Task to complete — Your task is to restate word for word the lines in the material below, from the one with "Where should I" up to and including the one with "You are a GUI". Do not carry over the pictures.

Material supplied —
--- START ---

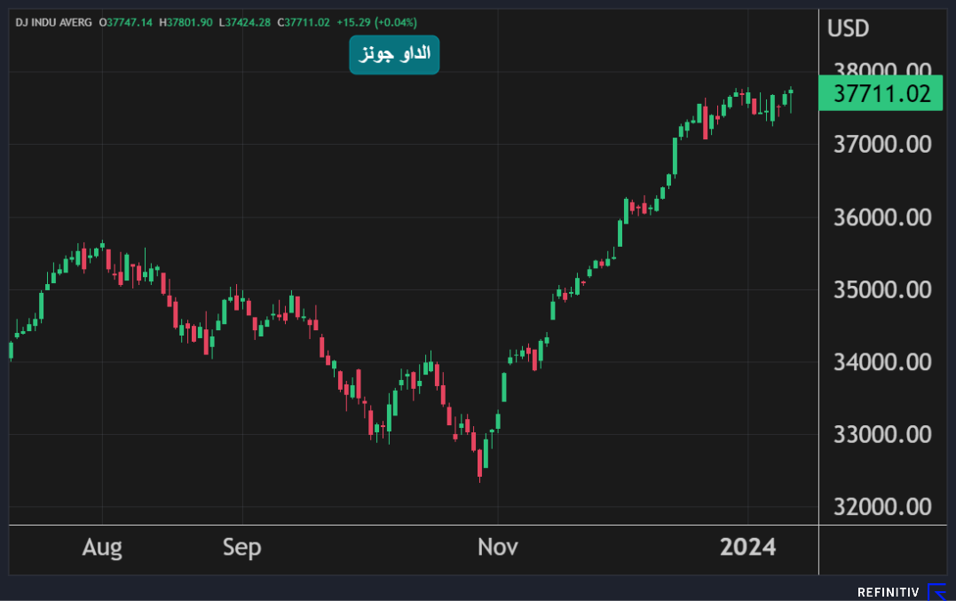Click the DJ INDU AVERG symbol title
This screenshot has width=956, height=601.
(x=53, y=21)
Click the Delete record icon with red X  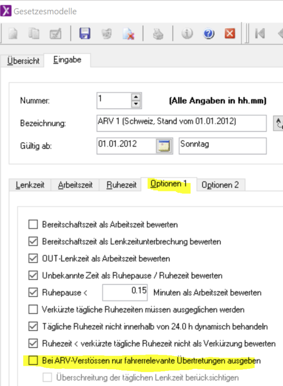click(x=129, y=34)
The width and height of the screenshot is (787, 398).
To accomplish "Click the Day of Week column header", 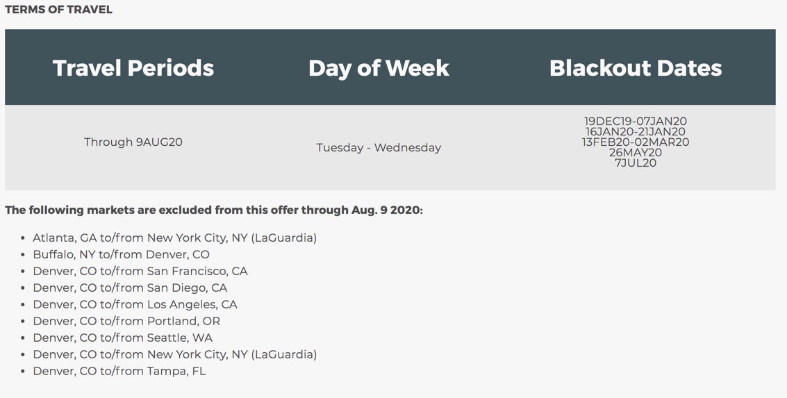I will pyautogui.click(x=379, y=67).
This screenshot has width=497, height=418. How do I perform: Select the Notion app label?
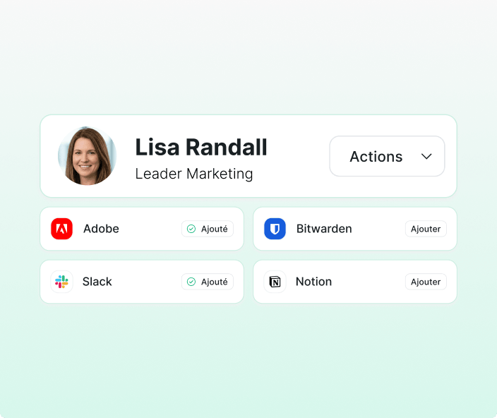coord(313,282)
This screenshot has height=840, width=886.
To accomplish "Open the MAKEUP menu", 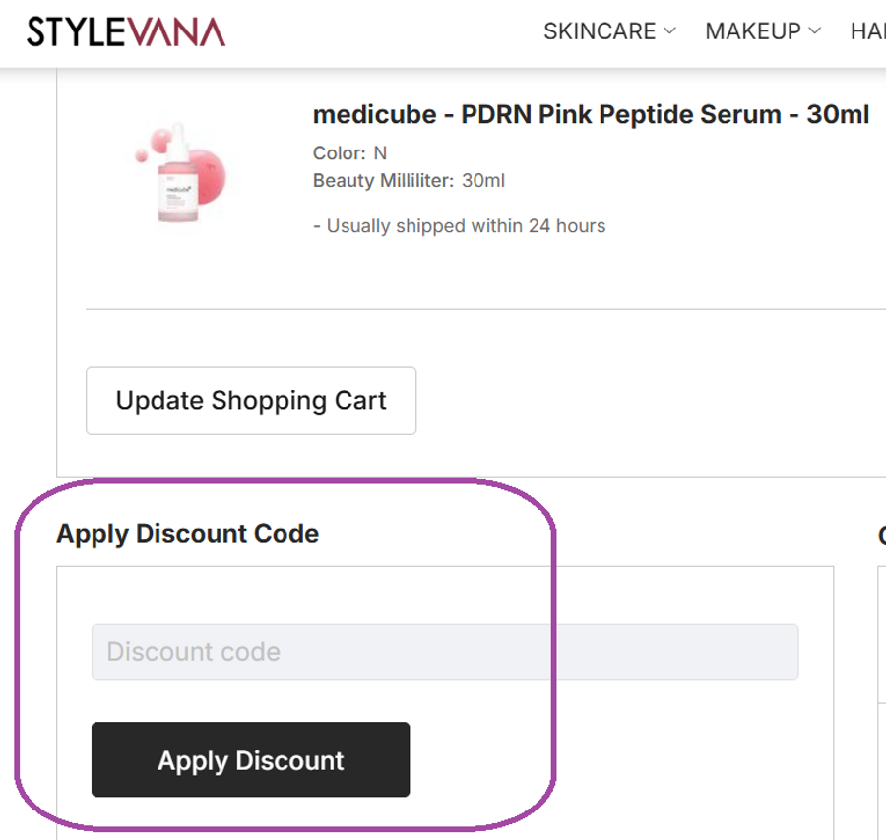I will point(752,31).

--- END ---
--- START ---

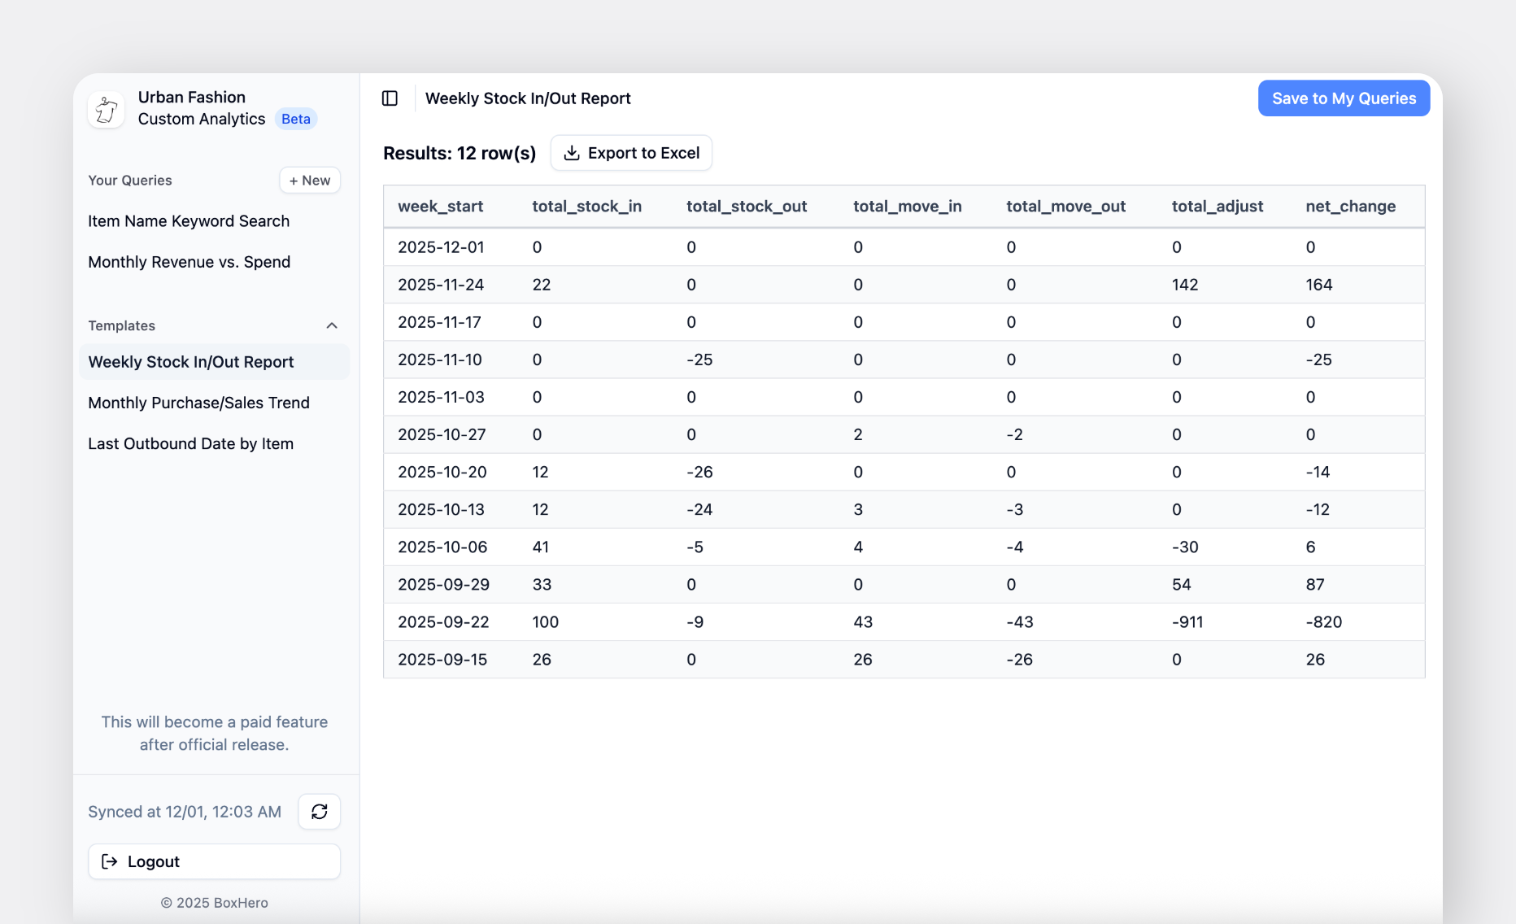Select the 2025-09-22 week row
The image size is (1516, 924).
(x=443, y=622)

--- END ---
--- START ---

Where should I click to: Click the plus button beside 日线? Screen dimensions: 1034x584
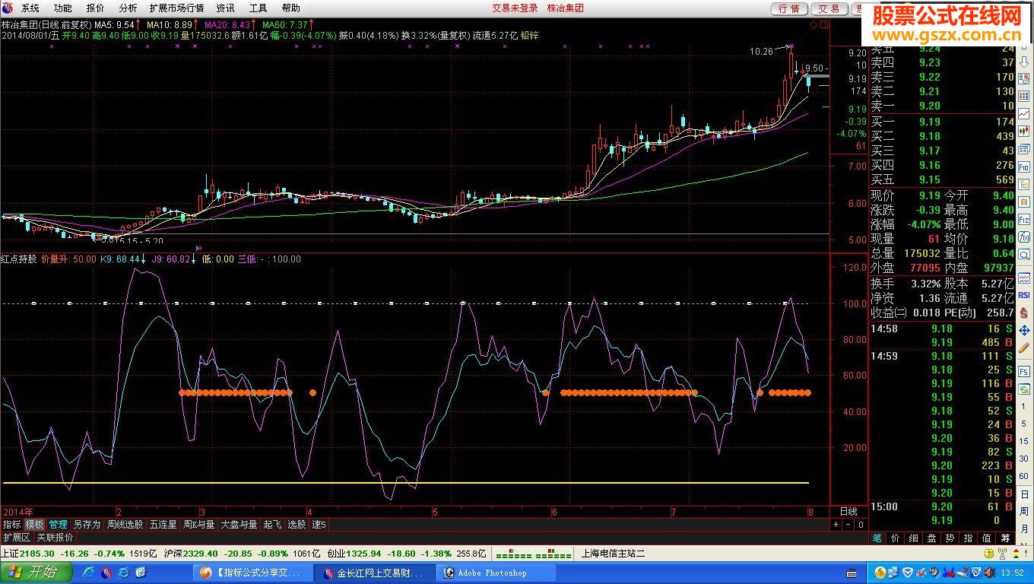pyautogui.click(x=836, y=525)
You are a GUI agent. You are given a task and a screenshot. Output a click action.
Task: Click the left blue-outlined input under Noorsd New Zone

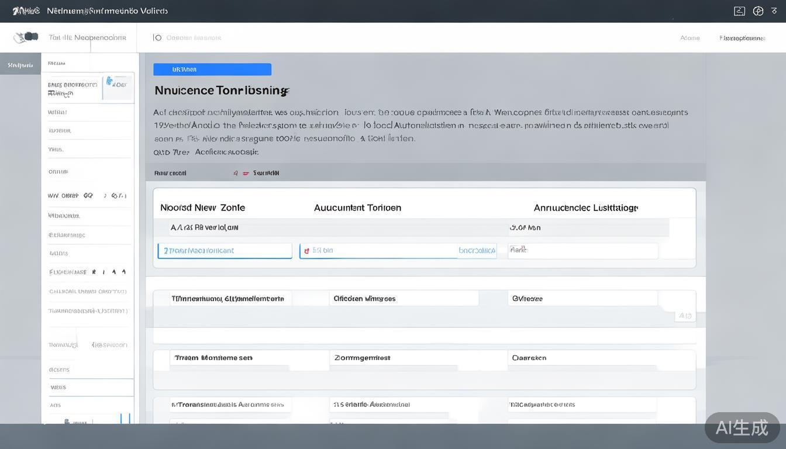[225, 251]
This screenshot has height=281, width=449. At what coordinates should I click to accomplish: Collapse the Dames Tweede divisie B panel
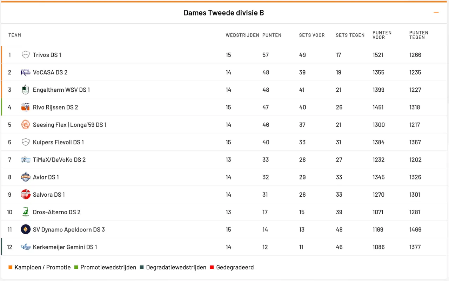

--- END ---

Answer for this exercise —
Where should I click to: Click the plus button beside 日线? Screen dimensions: 1034x584
pyautogui.click(x=836, y=525)
You are a GUI agent. You are given a task and a screenshot. Output a click action.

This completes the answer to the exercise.